One who holds that a particular arrangement ought to be the case may be mistaken, just as one who holds that a particular factual statement is true may be mistaken. And so, about what ought to be the case there will inevitably be both disagreement, agreement and dispute and in coming to their different conclusions humans may be not alone honestly mistaken, but corrupt.

H early in her paper makes what I found to be an extremely important point about the “living law” which seems to her not to “suffice to promote ‘a context in which …we can lives our lives together in peace and justice. ‘ ” (The internal quotation is from LJC, xv). She is completely correct and completely at one with what is put forward throughout LJC. Neither any living law nor any legislation will produce a perfect human social order because, to paraphrase what she writes, the darker elements at work in humans will influence the order that will always in part be the production of those in power and will almost inevitably illegitimately and to a greater or lesser extent serve their sectional interests: “…the living law is not necessarily right and not necessarily universally shared. No human institution is utterly without bias [that is, without disordered sectional interest] and the living law is not an exception. It is not an unbiased, unchangeable, infallible supervening law but it does express what is, or has been, generally accepted to be good.” (LCJ, 53-4) “No moral tradition will be in all respects good; it will inevitably be corrupted by individual and group bias. Some powerful individuals or groups of individuals will, given time and opportunity, favour traditions that enhance their power over others…” (LJC, 63 ) The “communal law is not necessarily in all respects good, for in every society there are the relatively more or less powerful, and the more powerful can, and do, to a greater or lesser extent impose their biased and selfish interests upon the less powerful. Societies are at all times and inevitably dialectical” (LJC, 261) I should add that development, as distinct from mere alteration, is possible only if the present is imperfect; decline is possible only if it possible to fall away from present true discoveries and present good decisions. If one opinion, one decision, or one state of affairs is a good as any other, neither development nor decline, but only alteration, is possible.

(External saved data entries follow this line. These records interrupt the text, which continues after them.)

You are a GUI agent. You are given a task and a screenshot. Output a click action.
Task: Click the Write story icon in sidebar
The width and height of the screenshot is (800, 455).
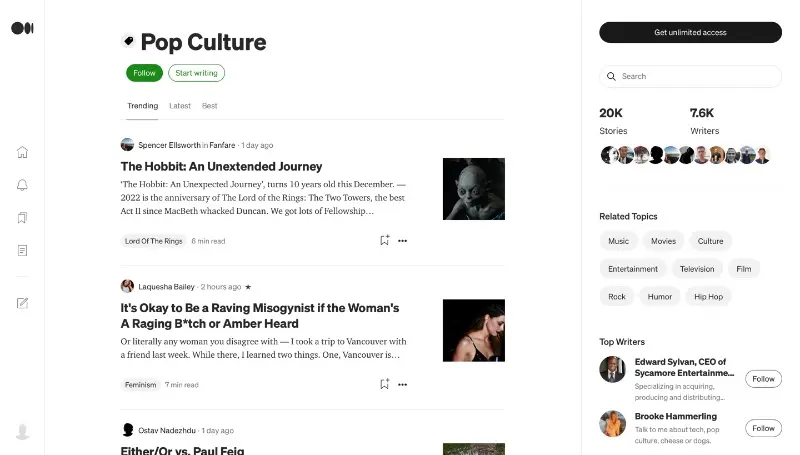22,303
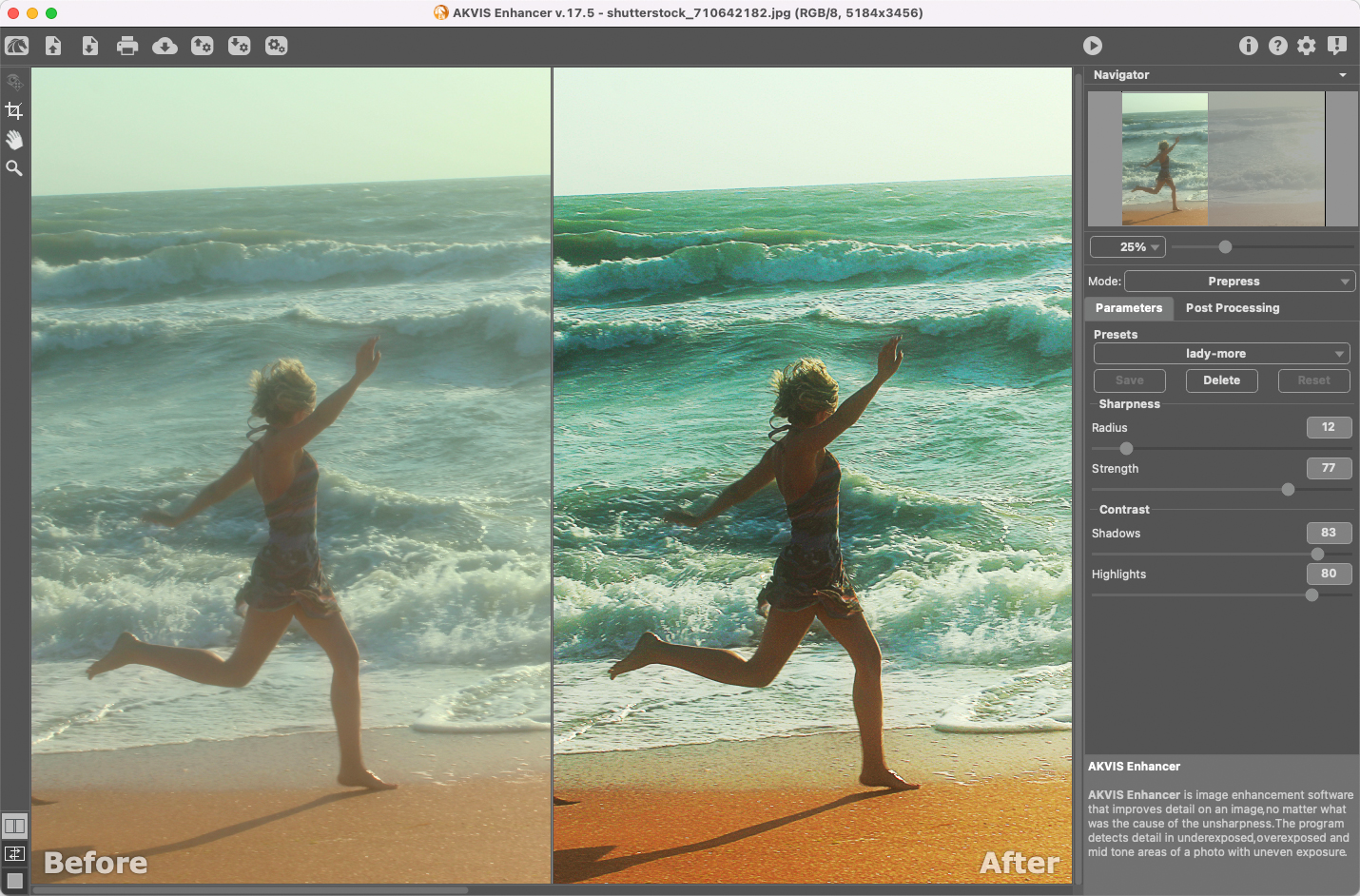This screenshot has width=1360, height=896.
Task: Select the Zoom magnifier tool
Action: coord(14,168)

What is crucial is that the living law and customs of a society are not the product initially of legislation, although they may later be taken up in legislation; they are simply the way in which over time and interaction people in a community think that they ought to live; its contents are “those ancient customs that, having being accepted by those who use them resemble written law” (Justinian: Institutes, I.II.9 and cf. Digest 1.3.32 ff) But, as H correctly insists, “it does not, …suffice to promote “a context in which ….we can lead our lives together in peace and justice.” The entire page in which the internal quotation is the final paragraph (LJC, p.xv) is dedicated to the proposition that human societies are intrinsically corruptible and will always be to a greater or lesser extent corrupt. The proper function and goal of law is to promote peace and justice but that goal will never be completely attained; humans remain prone to stupidity, pride, covetousness, anger, gluttony, envy and sloth.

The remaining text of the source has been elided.